I talked to an experienced priest confessor about this once, and he remarked that the most rigid people he has known often compensate for that one area of their lives that is most out of control. This phenomenon certainly explains the Jim Bakkers, Jimmy Swaggarts and Ted Haggards of the world, and probably a few of our guys as well.
But, it was a recent reference to the term "dry drunk" that really got me thinking about this phenomenon. A dry drunk has been described as "a condition of returning to one's old alcoholic thinking and behavior without actually having taken a drink." One writer on the subject said that some people may attend a lifetime of Alcoholic Anonymous meetings and never touch a drop, yet they are "still stuck in their anger, bitterness and resentment at having to make the change in their lives."
The blogosphere has become a veritable catch basin of these folks.
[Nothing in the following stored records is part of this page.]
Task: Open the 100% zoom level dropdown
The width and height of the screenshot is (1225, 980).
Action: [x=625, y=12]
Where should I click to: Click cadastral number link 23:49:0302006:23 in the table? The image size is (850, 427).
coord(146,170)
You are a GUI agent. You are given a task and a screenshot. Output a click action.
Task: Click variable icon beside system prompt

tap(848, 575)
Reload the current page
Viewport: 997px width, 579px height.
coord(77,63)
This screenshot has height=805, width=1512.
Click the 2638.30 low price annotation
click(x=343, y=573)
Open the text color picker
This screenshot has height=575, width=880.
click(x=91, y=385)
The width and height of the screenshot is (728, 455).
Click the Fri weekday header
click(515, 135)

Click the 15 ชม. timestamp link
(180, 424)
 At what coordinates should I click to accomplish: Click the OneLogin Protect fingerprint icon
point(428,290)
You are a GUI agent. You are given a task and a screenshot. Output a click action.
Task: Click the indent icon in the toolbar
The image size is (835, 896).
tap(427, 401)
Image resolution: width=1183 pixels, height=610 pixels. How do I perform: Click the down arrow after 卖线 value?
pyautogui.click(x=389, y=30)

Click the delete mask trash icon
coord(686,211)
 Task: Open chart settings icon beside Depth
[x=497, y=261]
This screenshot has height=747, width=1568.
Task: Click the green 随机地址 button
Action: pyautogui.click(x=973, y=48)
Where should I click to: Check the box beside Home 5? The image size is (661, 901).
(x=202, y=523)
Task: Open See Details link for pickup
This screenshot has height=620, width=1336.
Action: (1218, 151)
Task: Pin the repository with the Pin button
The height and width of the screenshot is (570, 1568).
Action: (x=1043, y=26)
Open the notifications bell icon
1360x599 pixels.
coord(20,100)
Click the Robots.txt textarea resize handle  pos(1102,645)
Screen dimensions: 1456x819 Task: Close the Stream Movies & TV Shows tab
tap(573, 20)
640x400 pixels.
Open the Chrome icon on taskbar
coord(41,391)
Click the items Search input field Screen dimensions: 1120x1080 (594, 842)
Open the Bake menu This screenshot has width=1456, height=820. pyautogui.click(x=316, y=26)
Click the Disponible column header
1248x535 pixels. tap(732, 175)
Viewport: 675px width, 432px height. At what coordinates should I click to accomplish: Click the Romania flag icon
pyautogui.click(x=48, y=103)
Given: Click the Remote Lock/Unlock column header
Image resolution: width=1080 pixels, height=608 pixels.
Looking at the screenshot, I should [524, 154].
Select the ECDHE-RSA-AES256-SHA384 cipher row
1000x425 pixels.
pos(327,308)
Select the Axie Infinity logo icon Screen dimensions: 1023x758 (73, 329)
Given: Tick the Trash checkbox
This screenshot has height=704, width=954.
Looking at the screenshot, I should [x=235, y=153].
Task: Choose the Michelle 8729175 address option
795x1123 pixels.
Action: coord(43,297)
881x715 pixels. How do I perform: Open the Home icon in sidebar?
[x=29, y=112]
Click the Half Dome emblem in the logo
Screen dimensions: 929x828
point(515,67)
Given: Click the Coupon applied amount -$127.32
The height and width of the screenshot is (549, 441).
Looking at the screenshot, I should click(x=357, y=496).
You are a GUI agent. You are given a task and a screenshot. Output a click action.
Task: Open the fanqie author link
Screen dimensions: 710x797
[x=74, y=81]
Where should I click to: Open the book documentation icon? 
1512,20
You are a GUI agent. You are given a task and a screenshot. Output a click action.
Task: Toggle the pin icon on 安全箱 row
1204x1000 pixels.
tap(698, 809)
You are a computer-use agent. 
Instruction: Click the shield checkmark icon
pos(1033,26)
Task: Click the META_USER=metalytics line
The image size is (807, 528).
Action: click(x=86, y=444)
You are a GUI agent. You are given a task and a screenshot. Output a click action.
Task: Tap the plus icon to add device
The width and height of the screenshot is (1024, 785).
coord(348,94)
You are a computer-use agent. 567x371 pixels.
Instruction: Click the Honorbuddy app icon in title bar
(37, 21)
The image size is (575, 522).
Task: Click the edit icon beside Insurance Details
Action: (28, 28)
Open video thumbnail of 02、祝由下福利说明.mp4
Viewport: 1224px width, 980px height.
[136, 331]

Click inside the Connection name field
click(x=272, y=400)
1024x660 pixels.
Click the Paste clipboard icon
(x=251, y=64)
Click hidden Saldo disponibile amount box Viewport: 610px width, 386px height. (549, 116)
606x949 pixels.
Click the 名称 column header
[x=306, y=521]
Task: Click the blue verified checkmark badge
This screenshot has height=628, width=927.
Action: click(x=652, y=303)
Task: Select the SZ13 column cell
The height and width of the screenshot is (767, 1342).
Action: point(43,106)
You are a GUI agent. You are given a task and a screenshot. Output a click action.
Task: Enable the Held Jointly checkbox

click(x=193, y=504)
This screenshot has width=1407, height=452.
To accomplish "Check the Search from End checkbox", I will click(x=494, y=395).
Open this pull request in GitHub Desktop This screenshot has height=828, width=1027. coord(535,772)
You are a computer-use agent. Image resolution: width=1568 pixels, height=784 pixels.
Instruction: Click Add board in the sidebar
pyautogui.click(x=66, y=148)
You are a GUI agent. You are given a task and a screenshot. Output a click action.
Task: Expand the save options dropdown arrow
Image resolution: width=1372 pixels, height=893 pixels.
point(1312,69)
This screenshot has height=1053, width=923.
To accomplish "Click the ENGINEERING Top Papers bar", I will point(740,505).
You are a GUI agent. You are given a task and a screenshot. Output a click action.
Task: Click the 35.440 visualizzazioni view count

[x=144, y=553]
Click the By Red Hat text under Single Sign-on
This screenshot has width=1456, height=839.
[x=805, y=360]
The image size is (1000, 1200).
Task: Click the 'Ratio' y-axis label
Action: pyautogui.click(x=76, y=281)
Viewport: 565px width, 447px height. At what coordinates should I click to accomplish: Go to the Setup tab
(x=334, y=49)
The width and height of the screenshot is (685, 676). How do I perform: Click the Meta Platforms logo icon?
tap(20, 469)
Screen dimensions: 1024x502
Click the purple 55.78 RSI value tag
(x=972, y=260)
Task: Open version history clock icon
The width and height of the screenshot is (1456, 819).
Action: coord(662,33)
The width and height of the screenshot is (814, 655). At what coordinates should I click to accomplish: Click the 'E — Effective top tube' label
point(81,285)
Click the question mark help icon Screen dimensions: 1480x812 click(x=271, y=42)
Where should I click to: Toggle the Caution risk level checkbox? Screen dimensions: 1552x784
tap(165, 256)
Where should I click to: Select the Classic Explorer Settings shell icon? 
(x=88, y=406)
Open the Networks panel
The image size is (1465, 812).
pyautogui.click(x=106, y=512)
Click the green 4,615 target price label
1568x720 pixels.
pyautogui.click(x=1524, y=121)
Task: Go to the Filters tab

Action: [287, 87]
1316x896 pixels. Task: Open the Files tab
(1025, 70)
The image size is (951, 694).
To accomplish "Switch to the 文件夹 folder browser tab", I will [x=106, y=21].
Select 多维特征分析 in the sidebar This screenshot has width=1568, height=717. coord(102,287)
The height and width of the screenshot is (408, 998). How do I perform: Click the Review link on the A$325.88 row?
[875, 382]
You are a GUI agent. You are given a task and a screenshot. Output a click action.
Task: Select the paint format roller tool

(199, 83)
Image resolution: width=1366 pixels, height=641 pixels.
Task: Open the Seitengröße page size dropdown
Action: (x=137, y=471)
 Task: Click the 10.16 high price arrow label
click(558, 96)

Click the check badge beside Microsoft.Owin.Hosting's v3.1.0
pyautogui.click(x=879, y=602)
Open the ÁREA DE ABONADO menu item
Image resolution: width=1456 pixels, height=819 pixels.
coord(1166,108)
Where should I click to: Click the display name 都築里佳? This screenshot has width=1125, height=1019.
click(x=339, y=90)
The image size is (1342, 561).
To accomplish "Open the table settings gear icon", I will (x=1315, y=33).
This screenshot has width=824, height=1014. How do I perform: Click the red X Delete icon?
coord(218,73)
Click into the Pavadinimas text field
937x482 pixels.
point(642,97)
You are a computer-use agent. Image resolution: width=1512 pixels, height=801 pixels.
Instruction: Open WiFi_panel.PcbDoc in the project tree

Unedited, unrestrained and unhappy with the state of the Church and the world, they obsessively chronicle every twisted phenomenon, every perversion, every disillusioning anecdote. They fancy themselves proclaiming truth to power -- the emperor is wearing no clothes. The trouble is, they can't take their eyes off the emperor.
We have a need for prophets in this confusing time, but I find the most effective ones are those who manifest God's love most eloquently. Pope Benedict XVI is no shrinking violet when it comes to confronting the world. Yet his first encyclical was on love, and his apostolic exhortation on the Mass painted a compelling and positive vision of the Eucharist even as he sought to nudge our liturgical awareness in a more traditional direction.
One blessing of my vocation is that I have known so many great Catholics whose words and deeds proclaim their faith in God's merciful love, not their lectures and complaints. It is by their fruits that I have known them.
Greg Erlandson is president and publisher of OSV.